The EC Data Protection Directive is ruffling business feathers.
The big end of British industry loves the idea of a domestic market of 350 million consumers. It is less keen on European works councils and restricted working hours, and other actual or potential initiatives of Brussels. And now it has another one to worry about, the EC Data Protection Directive. As this was formally agreed last October, all that seemingly remains to be done is to incorporate it into UK law, which the Government is bound to do within three years of the signing date. That's not the full story, however.
In various respects, the Directive goes beyond the 1984 Data Protection Act which at present orders these things in Britain. However, it has rather different aims. 'The Directive starts with the privacy of the individual,' points out Colin Fricker, head of legal and legislative affairs at the Direct Marketing Association (DMA). The act was more concerned with regulating data users.
The Directive allows citizens greater access - than they have had up to now - to information held about them on databases, and greater power to amend it or prevent its use. Organisations will effectively be prohibited from holding certain kinds of personal data - eg, on ethnic origins, trade union membership or sexual orientation. They could also find it difficult to transfer data to some places outside the EU. Moreover manual filing systems - not just the electronic kind - will for the first time be brought within the scope of data protection law.

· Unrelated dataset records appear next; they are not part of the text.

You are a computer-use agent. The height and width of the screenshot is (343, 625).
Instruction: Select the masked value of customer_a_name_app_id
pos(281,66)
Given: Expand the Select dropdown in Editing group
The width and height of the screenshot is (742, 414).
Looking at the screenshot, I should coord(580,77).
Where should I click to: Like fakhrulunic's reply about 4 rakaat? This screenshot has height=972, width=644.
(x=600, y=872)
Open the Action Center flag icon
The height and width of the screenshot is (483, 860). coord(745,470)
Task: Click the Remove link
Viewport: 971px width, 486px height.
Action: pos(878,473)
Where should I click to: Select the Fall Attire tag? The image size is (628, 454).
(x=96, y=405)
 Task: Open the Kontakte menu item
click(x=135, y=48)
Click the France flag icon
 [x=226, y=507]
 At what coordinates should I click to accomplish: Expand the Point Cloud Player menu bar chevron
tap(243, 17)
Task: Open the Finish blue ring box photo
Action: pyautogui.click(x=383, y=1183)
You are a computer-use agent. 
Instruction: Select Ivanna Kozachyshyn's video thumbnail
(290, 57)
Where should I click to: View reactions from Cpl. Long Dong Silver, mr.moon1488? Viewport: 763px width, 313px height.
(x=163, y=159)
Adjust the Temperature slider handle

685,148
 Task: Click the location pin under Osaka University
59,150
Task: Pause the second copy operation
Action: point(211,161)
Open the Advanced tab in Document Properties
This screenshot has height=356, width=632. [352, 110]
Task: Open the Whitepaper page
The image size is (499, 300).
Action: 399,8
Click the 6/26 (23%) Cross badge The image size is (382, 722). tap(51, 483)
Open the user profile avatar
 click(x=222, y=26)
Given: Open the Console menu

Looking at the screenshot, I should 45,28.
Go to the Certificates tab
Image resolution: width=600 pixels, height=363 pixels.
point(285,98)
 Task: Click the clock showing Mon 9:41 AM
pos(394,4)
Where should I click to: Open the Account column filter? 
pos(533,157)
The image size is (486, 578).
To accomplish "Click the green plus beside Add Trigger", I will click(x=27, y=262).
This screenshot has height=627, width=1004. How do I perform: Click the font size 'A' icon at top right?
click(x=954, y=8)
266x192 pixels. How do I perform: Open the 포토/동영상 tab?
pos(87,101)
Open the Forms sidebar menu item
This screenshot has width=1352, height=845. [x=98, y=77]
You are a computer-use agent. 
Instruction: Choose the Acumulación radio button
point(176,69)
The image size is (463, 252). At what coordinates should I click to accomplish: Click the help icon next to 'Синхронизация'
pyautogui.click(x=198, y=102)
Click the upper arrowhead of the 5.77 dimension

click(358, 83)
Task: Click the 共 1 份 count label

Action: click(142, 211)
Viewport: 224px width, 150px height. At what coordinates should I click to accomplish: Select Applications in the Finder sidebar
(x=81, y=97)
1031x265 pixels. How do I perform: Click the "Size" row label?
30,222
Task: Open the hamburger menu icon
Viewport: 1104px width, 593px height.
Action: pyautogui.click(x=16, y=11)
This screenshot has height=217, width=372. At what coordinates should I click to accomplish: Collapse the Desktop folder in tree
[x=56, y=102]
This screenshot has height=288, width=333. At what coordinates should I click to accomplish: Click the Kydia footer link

This last provision has conjured fearful images of sacked workers suing employers, and of managers combing through personnel files, consigning personal records, etc, to the shredder. And not just these. Most businesses have a multiplicity of filing systems - every branch bank manager will have confidential files on borrowers. 'Yes,' says Alison Ward, an assistant director at the British Bankers' Association, 'it (combining all this data into coherent litigation-proof systems) will be a costly business' for the banks. The consolation is that the new regime for manual files may not be fully in force until the year 2010.
Meanwhile, some users of electronic data have more cause for concern than others. Rowan Freeland, a partner in City solicitors Simmons & Simmons, points out that while all businesses are likely to have additional bureaucratic costs, those which rely heavily on obtaining personal data from third parties - such as direct marketing and credit referencing - could be particularly inconvenienced. Mia Thomas, a legal adviser at the Confederation of British Industry, adds pharmaceuticals and airlines to the list of potentially vulnerable sectors: the first because clinical trials depend on people not knowing whether they've been given the drug or the placebo; the second because of difficulties about transferring data outside the EU.
But 'the law is something you have to live with', as Ward observes, and there is no point in fighting lost battles. The document signed in Luxembourg was the result of five years of negotiation, the DMA's Fricker points out. ('The wording of the first draft was horrendous.') So even those industries most threatened generally affect a lack of concern. 'British Airways' view is that it is a reasonable balance between the airline's needs and those of the individual,' says spokesman David Snelling, while admitting that the law could have an impact on booking procedures. Eileen Basgallop, company secretary of Equifax Europe (UK), a credit reference agency, confesses to concern over 'the continued availability of the electoral role', etc, 'but our basic view is that we accept it as a good thing'.
But many such provisos could depend on how the Directive is translated into UK law. In order to get it adopted at all, notes Fricker, 'the Commission had to leave a number of articles vague'. So a great deal depends on what the Government chooses to do. The Government has already indicated that it 'intends to go no further than is absolutely necessary', which probably means issuing regulations.
Those most affected want a precise interpretation - and a liberal one from a business viewpoint - enshrined in primary legislation.
To leave uncertainties to be resolved in the courts, they argue, would be the worst of all worlds.